VIDAS EJEMPLARES
EN LA BURBUJA
A muchos políticos les falta roce con la vida de a pie, oler un poco a bar y a metro
VIVÍAMOS todavía en «Los mundos de Yupi», ajenos a que se fraguaba una crisis de caballo por la que todavía nos arrastramos. En una capital de provincia norteña asistí a una comida con el alcalde local, que era socialista, y con algunos concejales de su grupo. Al salir, reparamos perplejos en que había cuatro berlinas Audi aguardando a los ediles, cada una con su preceptivo chófer. Aquello parecía una cumbre del G-8 en Davos, en lugar de una charla provinciana con el regidor de una urbe mediana y sus concejales de fiestas, obras y jardines.

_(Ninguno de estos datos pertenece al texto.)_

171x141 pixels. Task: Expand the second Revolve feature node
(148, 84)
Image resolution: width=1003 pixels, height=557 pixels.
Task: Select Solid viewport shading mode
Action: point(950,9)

El coche y el escolta. Las secretarias, los jefes de prensa aduladores, los bolos televisivos. Los reservados conspirológicos de los restaurantes caros, el pasteleo con los periodistas –que en general somos también bastante jabonosos– y una agenda inhumana. Esa es la burbuja que circunda a los políticos de primera línea de poder y que va sumiendo a muchos en una realidad paralela. Cuando llega el fin de semana y pueden darse por fin un baño de calle, se ven atrapados por las obligaciones del partido. Si logran juntar dos días libres, huyen como galgos a cargar baterías a un hotel discreto y con burbujas, o se bunkerizan en sus casas. Solo así se entienden declaraciones tan distanciadas del pulso de la vida española como las de la secretaria general del PP, que ha dicho que su partido ya ha hecho todo lo que podía contra la corrupción. ¿Con quién hablan? ¿No tienen parientes, amigos o hijos que pisan las aceras? ¿Cómo se puede hacer gala de tan baja empatía con la ciudadanía, empezando por la que vota al Partido Popular, que también reclama una mano de estropajo?
El Rey Felipe, que ahora mismo goza de un nivel de popularidad demoscópica extraordinario, se distinguió en su día por plantarse contra el buscón que hizo negocios turbios al cobijo del prestigio de su familia. Hace dos días, hubo de pasar por el desdoro protocolario de tener que saludar a la alcaldesa de Alicante en una cita empresarial. La regidora está acusada de cinco delitos en dos causas diferentes. Existen indicios firmes de que manipuló el plan general urbanístico al servicio de los intereses de un constructor. ¿Qué hace todavía ahí? ¿No se puede hacer más? A la gente del común ningún Correa le planta un Jaguar en el garaje ni le paga las fiestas de cumpleaños de sus hijos. ¿En qué familia española de la vida real aparece un coche caro en casa y nadie pregunta de dónde ha salido? «Uy, Manolo, si tenemos aquí un Jaguar, mira tú que bien». Dicho de otro modo: ¿Por qué no existe el reflejo ético de invitar a esa ministra, desautorizada además en su labor, a una retirada digna? ¿No se puede hacer más? ¿No cabe elevar el listón moral, o renovar a quienes abonaron un lodazal mientras levitaban por la moqueta pública como si estuviesen plantando rosas?
Lo mismo reza para el líder de la UGT, organización que cobija a cleptómanos portentosos de Asturias a Sevilla. O para la presidenta de la Junta de Andalucía, que con todo su remango no ha tomado una sola iniciativa seria de motu propio para enjugar el escándalo ERE. O para Sánchez, el de las grandes lecciones y la camisa blanca, que ahí sigue sentado junto a las levitas hediondas de Chaves y Griñán.
Hablen con sus padres, o sus tíos, que alguno habrá que viaje en autobús y tenga familiares en el paro. Arriésguense a un café en un bar de barrio, o a subirse al metro. Aparquen el coche, denle día libre al chófer y caminen. Huelan la vida. Y luego seguro que se les ocurre algo.